-- EXERCISE MATERIAL follows --
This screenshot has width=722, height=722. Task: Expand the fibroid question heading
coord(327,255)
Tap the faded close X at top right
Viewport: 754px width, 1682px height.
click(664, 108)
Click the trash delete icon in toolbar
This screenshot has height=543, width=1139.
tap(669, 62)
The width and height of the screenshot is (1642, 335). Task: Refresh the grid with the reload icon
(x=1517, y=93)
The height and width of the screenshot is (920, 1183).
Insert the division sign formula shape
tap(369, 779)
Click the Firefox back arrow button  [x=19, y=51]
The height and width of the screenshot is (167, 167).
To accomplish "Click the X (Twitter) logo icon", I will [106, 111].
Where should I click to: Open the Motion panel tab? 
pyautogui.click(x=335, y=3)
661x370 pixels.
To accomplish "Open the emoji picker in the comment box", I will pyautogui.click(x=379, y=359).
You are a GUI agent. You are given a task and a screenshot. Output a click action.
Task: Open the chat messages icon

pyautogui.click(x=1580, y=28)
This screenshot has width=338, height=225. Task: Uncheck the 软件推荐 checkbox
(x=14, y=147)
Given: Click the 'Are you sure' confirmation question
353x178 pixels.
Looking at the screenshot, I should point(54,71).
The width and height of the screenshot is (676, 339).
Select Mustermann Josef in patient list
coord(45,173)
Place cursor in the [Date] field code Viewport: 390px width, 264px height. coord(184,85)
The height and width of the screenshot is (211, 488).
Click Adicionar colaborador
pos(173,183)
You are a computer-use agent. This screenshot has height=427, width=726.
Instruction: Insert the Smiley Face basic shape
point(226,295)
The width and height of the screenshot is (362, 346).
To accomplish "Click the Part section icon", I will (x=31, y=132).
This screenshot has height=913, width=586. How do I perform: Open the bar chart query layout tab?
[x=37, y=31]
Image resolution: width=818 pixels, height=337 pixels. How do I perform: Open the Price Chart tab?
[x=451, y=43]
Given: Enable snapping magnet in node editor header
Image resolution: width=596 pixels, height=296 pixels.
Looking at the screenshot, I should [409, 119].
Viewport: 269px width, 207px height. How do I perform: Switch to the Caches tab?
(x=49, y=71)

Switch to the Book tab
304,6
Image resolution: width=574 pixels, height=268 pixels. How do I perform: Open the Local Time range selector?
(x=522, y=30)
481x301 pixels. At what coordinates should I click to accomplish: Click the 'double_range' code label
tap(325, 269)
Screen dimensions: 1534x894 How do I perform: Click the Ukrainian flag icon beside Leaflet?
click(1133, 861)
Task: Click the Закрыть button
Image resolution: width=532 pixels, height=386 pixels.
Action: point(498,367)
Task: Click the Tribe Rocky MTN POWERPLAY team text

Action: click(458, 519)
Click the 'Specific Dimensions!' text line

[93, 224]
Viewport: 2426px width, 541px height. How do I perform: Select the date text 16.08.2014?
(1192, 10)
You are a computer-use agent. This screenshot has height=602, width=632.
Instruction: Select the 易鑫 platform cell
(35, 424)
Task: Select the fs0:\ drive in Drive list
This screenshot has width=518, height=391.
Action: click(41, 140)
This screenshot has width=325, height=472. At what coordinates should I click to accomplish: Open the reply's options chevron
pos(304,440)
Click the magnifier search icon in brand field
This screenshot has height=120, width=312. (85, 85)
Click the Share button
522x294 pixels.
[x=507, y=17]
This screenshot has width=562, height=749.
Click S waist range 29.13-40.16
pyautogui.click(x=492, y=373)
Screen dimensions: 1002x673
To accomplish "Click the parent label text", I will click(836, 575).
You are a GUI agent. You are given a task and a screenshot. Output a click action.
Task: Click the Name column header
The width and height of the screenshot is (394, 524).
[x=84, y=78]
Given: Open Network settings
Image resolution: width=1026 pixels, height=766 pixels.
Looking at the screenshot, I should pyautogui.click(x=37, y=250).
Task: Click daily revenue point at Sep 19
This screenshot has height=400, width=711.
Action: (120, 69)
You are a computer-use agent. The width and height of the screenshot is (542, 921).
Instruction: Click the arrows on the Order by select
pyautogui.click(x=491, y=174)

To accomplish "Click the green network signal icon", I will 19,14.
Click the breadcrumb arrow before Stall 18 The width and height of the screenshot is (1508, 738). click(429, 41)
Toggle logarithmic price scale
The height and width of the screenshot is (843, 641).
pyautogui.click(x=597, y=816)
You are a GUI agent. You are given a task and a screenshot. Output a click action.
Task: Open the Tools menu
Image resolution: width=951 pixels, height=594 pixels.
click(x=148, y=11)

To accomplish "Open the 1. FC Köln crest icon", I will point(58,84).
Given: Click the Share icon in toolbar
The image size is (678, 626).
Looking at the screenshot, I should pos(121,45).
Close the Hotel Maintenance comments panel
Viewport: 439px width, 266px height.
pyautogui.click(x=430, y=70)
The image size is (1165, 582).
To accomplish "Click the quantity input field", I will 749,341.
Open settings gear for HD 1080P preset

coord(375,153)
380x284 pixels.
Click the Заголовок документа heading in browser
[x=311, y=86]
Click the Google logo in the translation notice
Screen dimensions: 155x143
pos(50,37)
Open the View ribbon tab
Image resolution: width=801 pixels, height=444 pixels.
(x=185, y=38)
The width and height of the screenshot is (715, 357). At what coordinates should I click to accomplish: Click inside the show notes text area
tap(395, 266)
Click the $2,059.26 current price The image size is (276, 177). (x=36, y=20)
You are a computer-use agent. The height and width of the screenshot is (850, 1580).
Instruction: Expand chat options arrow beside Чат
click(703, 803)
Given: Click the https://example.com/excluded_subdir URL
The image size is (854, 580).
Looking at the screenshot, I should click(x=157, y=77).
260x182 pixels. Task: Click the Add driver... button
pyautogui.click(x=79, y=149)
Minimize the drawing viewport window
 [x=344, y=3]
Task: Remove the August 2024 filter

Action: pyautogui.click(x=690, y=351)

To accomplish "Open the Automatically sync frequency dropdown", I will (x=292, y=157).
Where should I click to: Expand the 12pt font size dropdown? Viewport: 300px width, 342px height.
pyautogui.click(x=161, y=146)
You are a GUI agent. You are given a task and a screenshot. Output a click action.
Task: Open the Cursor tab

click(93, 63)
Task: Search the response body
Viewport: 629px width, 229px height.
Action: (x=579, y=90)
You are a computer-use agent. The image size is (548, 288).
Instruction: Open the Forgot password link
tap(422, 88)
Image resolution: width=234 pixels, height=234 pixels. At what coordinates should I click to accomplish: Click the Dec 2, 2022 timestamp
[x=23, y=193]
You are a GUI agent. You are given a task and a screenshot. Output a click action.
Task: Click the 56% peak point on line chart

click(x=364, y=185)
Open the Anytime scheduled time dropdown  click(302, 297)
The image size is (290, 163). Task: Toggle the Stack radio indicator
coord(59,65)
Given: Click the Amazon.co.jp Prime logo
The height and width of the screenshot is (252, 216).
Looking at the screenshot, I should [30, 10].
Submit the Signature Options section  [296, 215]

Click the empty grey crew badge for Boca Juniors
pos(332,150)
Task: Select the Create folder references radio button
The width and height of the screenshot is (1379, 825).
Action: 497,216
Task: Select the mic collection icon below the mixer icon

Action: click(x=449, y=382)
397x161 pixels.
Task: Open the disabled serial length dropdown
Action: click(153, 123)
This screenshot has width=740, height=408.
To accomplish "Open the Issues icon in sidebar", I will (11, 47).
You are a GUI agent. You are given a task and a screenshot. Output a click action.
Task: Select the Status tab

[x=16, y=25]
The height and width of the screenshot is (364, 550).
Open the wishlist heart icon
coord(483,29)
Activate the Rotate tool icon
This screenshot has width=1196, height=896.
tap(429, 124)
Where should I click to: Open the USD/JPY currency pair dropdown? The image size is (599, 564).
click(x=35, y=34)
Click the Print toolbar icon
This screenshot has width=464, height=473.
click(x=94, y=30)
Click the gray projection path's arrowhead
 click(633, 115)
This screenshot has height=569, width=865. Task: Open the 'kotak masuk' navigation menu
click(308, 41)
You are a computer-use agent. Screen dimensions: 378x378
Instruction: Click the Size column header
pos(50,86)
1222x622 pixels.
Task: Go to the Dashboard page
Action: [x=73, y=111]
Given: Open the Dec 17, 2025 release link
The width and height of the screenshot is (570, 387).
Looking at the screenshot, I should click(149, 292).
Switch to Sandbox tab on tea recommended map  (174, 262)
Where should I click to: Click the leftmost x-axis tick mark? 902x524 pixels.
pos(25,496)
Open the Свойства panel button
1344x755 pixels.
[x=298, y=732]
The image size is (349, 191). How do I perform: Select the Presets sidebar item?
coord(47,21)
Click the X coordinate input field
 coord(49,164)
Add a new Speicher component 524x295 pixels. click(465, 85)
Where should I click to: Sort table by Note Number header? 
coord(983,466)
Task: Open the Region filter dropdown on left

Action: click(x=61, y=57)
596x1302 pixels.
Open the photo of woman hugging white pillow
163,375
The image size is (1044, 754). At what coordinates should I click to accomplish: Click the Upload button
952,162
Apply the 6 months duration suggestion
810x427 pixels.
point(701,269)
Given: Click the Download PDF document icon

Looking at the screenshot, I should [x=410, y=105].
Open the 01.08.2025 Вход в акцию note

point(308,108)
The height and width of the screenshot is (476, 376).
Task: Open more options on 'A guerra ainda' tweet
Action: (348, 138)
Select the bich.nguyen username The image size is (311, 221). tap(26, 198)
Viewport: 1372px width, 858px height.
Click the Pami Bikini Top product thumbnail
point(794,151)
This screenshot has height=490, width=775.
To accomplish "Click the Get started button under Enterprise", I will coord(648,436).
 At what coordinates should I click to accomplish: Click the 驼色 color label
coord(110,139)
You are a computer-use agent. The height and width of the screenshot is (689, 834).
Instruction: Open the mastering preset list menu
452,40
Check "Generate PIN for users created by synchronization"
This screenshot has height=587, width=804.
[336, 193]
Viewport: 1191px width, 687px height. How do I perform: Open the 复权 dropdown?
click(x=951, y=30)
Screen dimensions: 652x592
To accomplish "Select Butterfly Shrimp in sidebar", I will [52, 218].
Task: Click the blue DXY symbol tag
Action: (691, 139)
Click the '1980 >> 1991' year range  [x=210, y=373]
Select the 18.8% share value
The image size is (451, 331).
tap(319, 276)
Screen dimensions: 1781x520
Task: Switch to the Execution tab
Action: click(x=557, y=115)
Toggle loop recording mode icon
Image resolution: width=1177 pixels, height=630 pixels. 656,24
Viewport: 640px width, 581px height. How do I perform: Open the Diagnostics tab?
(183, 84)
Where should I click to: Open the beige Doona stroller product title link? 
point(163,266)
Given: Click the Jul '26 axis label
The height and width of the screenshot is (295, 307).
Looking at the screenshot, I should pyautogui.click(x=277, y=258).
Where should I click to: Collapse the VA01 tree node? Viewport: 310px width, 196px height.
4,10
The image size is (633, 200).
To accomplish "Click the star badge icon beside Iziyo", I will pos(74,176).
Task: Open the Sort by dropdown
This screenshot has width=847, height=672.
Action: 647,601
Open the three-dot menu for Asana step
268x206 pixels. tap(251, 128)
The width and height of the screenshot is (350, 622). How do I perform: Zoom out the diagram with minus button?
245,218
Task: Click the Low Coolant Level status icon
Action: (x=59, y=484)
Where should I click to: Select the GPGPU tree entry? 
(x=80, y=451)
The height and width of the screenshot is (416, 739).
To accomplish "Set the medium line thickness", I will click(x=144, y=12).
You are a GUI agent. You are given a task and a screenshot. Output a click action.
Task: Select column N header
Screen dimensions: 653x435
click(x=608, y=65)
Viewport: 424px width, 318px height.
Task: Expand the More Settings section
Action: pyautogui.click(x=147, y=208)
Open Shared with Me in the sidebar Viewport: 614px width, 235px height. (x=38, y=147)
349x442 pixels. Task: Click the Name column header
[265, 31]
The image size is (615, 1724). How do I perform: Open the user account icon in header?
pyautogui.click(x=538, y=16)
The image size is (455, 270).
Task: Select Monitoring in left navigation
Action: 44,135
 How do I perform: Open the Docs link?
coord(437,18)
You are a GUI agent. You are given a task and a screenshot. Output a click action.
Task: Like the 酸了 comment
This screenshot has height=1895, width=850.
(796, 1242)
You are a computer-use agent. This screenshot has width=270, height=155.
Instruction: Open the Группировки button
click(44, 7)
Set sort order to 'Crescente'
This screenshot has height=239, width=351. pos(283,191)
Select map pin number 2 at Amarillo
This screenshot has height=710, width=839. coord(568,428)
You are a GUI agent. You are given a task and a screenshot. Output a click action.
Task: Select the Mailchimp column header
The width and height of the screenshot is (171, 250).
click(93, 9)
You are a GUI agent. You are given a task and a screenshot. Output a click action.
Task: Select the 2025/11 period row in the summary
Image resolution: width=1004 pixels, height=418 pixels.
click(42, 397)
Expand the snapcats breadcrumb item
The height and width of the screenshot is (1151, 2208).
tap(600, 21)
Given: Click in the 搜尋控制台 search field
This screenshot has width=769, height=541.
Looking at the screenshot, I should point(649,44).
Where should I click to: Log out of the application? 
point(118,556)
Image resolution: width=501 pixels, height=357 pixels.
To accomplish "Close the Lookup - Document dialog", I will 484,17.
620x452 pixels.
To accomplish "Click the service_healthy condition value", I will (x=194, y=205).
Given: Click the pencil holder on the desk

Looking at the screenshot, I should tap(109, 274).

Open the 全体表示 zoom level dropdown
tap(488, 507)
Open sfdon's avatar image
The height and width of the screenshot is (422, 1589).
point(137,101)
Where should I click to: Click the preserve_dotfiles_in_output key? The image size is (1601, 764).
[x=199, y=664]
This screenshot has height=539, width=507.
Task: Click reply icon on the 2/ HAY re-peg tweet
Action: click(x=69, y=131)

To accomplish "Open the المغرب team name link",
-- EXERCISE MATERIAL concluded --
• **TASK TO COMPLETE**:
Your answer must be every line from the entries that contains the string "value", copied as it stands.

• **RESULT OF THIS TASK**:
Select the 18.8% share value
To accomplish "Click the service_healthy condition value", I will (x=194, y=205).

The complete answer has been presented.